Contrast-enhanced MR imaging appears to be a sensitive method for detecting active MS lesions. But lesion activity should not be equated with enhancement; more activity is taking place than just that defined by enhancement. The BBB abnormality is transient; it becomes less important over time. It is unlikely that all the inflammatory changes only occur in this temporary period of enhancement. Inflammatory changes in MS are not always detected by enhancement, particularly when the level of inflammation is low. Nesbit et al (29) suggested that the breakdown of the BBB in MS might be related to macrophage migration and infiltration, but the association is weaker with perivascular lymphocyte infiltration. Some evidence of inflammatory activity is a common finding, albeit at a low grade and affecting a few vessels only, even in silent-appearing MS lesions. Such activity comprises a few small lymphocytes, numerous plasma cells, large mononuclear cells, and the occasional mast cell. Furthermore, for the secondary progressive and primary progressive stages, and for the abnormalities in normal-appearing white matter with MS, decreasing levels of enhancement and/or little enhancement are observed in spite of increasing neurologic deficits, also suggesting a diminished role of the BBB abnormality indicated by contrast enhancement (1).

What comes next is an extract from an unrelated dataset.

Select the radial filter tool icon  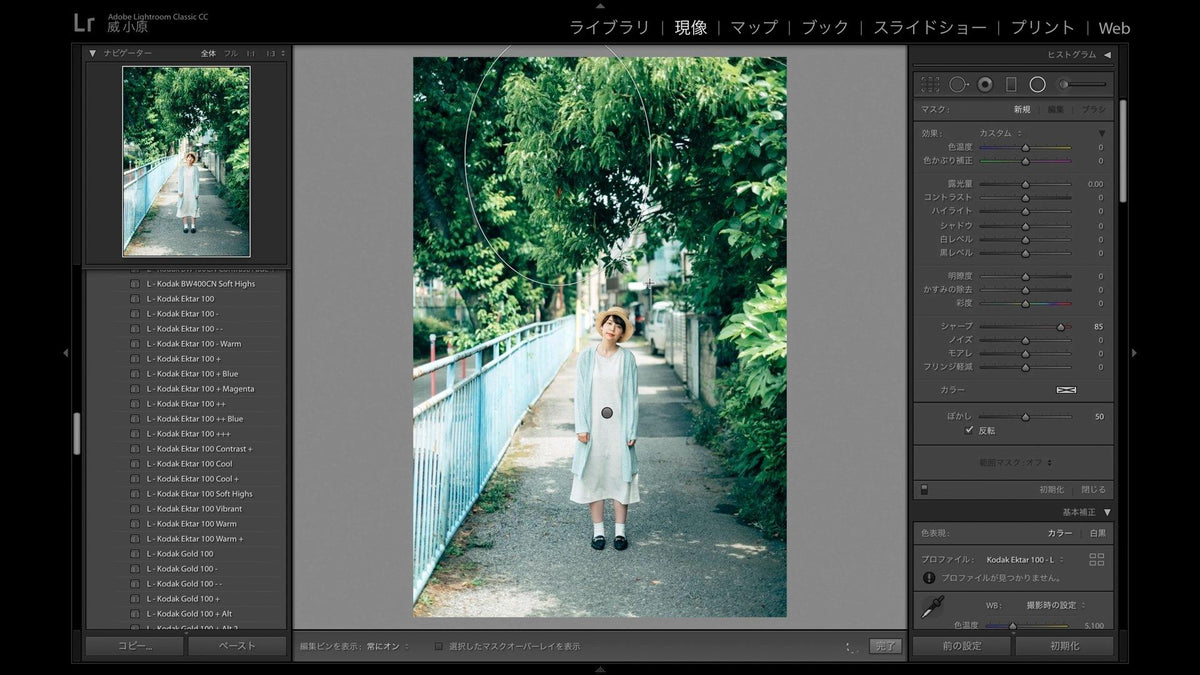pos(1038,85)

In addition, enhancement depends on many other factors (1), including the time from injection to imaging, the dosage of contrast agent, the magnitude of BBB abnormalities, the volume of accumulation space, and the exact MR pulse sequence. Filippi et al (30) had reported that a triple dose of gadolinium (0.3 mmol/kg) or a single dose (0.1 mmol/kg) in combination with a magnetization transfer pulse could increase the number of detectable lesions in relapsing-remitting and secondary progressive disease. They also suggested that the pathologic process is less severe in MS lesions enhancing only after triple-dose injection than in those enhancing after single-dose injection (31). Triple-dose contrast-enhanced MR imaging may detect subtle BBB damage (32). Although it has been reported that contrast-enhanced examination is helpful for detecting a treatment effect in MS patients over shorter periods of time, enhancement may not be a good measurement of how effective a drug is. The effect of drugs should be monitored over a longer time course, and drugs can act at other levels besides BBB.

Conclusion

The enhancement of MS lesions on T1-weighted images may be in the form of nodules, rings, or other patterns. Nodular enhancement is the predominant pattern for new MS lesions, whereas ringlike enhancement appears to be a secondary pattern. The course of enhancement is transient and usually is shorter than 6 months; rarely it may persist for a longer time. The appreciation of the evolution of MS-enhanced lesions aids in both identifying new MS lesions and distinguishing these lesions from other pathologic entities. This may be helpful in clinically evaluating the stage of MS lesions.